Politik | 29.09.2017

Bürgerinitiative „lebenswerte Stadt“ stellt Fragen

Offene Fragen und lebendiges Ringen

Der Kurgarten in Bad Neuenahr-Ahrweiler. Axel Hausberg

Bad Neuenahr. Eine Woche lang bot die BI „lebenswerte Stadt“ vielseitige Impulse rund um eine behutsame Neugestaltung der Kurparkliegenschaften. Eine Ausstellung präsentierte gelungene Baubeispiele anderer Städte. Insbesondere die Vorträge renommierter Fachleute trugen zu lebendigen Diskussionen bei, die auch offene Fragen an den Tag brachten. Drei davon beantworten nun diese Referenten der Ausstellungswoche.

━━━━━━━━━━━━━━━━━━━━

ANWEISUNG:
Kannst du aus dem Artikel über die Bürgerinitiative die Stelle abschreiben, die mit „Bad Neuenahr. Eine“ anfängt und sich bis einschließlich „Referenten der Ausstellungswoche.“ fortsetzt?

━━━━━━━━━━━━━━━━━━━━

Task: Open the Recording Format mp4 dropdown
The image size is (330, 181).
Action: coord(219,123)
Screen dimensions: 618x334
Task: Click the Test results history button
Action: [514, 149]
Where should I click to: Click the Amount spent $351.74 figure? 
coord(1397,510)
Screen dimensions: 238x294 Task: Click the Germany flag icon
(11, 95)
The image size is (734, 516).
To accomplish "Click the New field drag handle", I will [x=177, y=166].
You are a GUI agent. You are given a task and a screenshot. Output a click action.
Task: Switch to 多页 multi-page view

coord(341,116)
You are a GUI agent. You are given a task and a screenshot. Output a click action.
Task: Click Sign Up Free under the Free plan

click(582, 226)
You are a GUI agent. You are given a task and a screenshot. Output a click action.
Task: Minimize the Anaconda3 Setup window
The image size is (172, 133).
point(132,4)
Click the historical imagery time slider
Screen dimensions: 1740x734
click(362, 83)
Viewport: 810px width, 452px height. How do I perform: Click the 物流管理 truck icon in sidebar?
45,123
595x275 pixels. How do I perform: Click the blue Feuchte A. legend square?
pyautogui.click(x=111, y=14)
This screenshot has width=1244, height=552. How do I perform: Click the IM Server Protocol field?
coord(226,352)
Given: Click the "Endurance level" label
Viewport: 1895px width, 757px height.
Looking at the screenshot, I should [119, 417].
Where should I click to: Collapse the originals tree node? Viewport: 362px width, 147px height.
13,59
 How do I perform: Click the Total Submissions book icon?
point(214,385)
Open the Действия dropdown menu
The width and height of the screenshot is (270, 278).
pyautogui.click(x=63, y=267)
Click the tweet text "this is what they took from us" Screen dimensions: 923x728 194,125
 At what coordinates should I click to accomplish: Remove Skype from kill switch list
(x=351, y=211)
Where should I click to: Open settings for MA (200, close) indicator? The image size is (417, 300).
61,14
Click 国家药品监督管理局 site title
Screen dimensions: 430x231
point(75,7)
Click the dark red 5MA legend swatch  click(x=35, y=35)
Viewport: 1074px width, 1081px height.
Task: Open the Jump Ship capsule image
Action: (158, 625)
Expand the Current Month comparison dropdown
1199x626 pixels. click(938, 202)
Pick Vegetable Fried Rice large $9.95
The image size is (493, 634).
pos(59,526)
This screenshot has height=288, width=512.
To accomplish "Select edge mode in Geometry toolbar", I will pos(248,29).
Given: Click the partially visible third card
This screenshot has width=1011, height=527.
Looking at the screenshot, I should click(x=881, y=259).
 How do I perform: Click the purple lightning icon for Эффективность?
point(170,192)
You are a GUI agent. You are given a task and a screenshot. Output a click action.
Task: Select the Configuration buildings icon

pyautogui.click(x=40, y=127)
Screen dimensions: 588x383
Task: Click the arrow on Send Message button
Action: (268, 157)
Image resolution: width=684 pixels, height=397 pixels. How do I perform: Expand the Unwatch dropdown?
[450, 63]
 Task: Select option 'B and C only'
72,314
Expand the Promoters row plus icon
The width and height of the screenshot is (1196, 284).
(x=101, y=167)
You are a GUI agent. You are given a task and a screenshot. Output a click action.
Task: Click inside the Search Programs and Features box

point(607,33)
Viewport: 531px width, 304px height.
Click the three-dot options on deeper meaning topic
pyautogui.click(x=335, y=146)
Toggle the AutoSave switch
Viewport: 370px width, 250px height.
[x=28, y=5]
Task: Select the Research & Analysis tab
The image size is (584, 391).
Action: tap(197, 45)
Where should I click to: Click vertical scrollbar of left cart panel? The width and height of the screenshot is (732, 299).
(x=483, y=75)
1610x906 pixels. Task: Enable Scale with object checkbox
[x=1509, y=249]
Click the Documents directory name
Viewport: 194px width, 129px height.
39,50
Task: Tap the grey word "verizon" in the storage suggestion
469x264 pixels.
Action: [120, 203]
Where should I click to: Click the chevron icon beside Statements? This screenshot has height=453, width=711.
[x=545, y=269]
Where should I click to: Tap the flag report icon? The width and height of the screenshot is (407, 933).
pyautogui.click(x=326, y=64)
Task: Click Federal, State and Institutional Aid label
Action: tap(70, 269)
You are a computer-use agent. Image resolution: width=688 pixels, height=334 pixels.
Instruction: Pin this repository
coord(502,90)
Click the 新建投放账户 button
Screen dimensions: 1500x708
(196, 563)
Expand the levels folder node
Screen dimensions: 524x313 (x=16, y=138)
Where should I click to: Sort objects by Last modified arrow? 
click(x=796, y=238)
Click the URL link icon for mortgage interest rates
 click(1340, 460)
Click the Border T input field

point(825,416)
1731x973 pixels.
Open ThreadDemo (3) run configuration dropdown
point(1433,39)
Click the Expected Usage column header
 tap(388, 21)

━━━━━━━━━━━━━━━━━━━━

VOLLSTÄNDIGE ANTWORT:
Bad Neuenahr. Eine Woche lang bot die BI „lebenswerte Stadt“ vielseitige Impulse rund um eine behutsame Neugestaltung der Kurparkliegenschaften. Eine Ausstellung präsentierte gelungene Baubeispiele anderer Städte. Insbesondere die Vorträge renommierter Fachleute trugen zu lebendigen Diskussionen bei, die auch offene Fragen an den Tag brachten. Drei davon beantworten nun diese Referenten der Ausstellungswoche.